Os documentos, continuou o MPF, permitiram ao município obter certificados de regularidade previdenciária emitidos a partir de 18 de outubro de 2010 e, consequentemente, a transferência voluntária de recursos da União. A denúncia foi recebida em 4 de dezembro de 2013, no primeiro grau da Justiça em Alagoas.

Em seguida, os autos foram encaminhados ao Supremo porque Marx Beltrão tornou-se deputado federal. No entanto, a pedido do MPF, o relator da ação, ministro Luís Roberto Barroso, determinou o desmembramento do processo, ou seja, para que a denúncia contra o presidente da PreviCoruripe retornasse à Justiça alagoana, permanecendo no Supremo apenas o processo relacionado ao deputado federal.

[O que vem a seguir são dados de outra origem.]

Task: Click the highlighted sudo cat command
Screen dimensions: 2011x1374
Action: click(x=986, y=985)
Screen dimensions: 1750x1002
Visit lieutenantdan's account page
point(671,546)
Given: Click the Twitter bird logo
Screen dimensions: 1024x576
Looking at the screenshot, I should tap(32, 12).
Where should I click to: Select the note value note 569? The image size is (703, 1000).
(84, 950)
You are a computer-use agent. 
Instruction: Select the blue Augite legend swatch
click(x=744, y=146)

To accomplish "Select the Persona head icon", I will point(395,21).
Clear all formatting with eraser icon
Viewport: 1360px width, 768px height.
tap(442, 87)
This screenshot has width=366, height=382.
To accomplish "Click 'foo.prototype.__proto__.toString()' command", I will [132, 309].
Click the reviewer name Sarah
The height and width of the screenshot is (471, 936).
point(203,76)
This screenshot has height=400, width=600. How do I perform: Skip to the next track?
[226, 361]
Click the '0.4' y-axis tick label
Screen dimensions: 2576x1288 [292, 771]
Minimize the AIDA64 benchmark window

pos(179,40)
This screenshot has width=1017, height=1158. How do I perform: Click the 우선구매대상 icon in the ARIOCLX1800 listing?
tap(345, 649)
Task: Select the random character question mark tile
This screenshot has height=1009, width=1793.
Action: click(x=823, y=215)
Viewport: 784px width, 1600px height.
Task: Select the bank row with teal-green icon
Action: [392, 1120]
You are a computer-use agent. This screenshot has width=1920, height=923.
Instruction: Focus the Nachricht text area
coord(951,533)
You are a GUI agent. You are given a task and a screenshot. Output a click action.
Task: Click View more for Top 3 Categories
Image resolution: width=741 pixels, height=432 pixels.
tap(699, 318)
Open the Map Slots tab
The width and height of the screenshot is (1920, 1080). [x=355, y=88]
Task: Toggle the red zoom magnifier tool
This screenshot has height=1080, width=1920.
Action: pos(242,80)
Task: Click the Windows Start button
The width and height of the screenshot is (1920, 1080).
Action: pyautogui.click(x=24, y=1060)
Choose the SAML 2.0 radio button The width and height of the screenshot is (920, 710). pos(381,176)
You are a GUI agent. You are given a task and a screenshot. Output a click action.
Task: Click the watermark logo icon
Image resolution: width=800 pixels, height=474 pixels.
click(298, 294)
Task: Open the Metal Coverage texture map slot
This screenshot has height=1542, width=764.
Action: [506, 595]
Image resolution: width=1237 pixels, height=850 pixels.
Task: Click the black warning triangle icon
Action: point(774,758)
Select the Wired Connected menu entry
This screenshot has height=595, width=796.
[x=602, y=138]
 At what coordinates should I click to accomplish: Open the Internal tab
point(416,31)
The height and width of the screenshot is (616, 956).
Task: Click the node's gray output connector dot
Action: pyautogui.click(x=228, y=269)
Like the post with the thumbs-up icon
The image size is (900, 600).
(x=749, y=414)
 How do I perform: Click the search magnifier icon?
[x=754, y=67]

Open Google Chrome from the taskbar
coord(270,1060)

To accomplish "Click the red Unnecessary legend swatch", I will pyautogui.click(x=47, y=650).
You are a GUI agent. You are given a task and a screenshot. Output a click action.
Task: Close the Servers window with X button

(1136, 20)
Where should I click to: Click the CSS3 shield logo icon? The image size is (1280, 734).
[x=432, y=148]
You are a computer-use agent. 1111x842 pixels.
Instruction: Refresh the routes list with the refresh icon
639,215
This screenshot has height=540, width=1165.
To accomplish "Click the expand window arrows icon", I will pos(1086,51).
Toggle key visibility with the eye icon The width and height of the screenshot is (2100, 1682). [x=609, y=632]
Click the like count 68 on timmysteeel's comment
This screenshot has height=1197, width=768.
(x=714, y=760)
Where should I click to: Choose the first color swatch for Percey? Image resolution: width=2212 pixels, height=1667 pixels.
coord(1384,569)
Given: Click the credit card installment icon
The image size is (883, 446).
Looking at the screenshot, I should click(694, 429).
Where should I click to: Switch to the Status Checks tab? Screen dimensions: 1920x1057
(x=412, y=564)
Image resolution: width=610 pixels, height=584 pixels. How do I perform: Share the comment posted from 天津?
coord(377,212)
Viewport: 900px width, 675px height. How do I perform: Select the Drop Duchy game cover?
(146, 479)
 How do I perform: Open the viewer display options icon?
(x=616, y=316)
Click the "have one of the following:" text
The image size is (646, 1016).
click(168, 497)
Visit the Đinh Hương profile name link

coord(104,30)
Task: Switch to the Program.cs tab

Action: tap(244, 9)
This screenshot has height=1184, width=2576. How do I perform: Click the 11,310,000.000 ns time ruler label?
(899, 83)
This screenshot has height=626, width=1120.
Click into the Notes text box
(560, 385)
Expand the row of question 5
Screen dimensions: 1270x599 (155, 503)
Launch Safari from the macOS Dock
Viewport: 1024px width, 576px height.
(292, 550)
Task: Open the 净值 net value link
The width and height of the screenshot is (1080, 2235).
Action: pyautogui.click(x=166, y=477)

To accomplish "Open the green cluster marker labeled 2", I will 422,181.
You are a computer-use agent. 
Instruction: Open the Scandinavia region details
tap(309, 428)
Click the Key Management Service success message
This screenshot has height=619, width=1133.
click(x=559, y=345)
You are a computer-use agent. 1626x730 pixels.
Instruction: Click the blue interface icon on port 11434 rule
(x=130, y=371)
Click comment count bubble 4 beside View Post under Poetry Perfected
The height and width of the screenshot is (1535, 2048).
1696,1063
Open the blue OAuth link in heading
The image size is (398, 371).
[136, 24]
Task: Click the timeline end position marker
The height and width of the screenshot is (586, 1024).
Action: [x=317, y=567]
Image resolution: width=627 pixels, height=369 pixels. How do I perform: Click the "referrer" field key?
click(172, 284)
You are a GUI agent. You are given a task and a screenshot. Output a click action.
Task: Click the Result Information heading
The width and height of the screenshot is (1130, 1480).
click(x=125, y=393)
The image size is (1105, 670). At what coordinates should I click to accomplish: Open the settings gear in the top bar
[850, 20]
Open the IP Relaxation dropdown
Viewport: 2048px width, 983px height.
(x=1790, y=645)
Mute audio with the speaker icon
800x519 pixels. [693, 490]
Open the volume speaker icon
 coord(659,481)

Tanto a defesa quanto a Procuradoria-Geral da República pediram a absolvição do ministro. Seus advogados alegaram atipicidade da conduta por ausência de dolo e falta de elemento subjetivo do tipo específico, bem como abolitio criminis, que é quando certo ato, em dado momento, deixa de ser considerado infração penal. Já o procurador-geral da República, apesar de citar a comprovação da materialidade e da autoria do delito, destacou que não houve culpa do denunciado.

O ministro Luís Roberto Barroso acolheu o pedido formulado pelo MPF para a absolvição do parlamentar. “As provas produzidas não evidenciam que o denunciado tivesse ciência do conteúdo inverídico dos documentos que assinara na condição de prefeito, tampouco que o tenha feito com o objeto de prejudicar direito, criar obrigação ou alterar a verdade de fato juridicamente relevante”, disse.

Ele observou ainda que a materialidade e a prática da conduta estão comprovadas pela assinatura do denunciado em documentos que continham informações falsas. "É forçoso reconhecer que o fato praticado não constitui infração penal”, concluiu o ministro, que votou no sentido de absolver o deputado federal licenciado, nos termos do artigo 386, inciso III, CPP." Com informações da Assessoria de Imprensa do STF.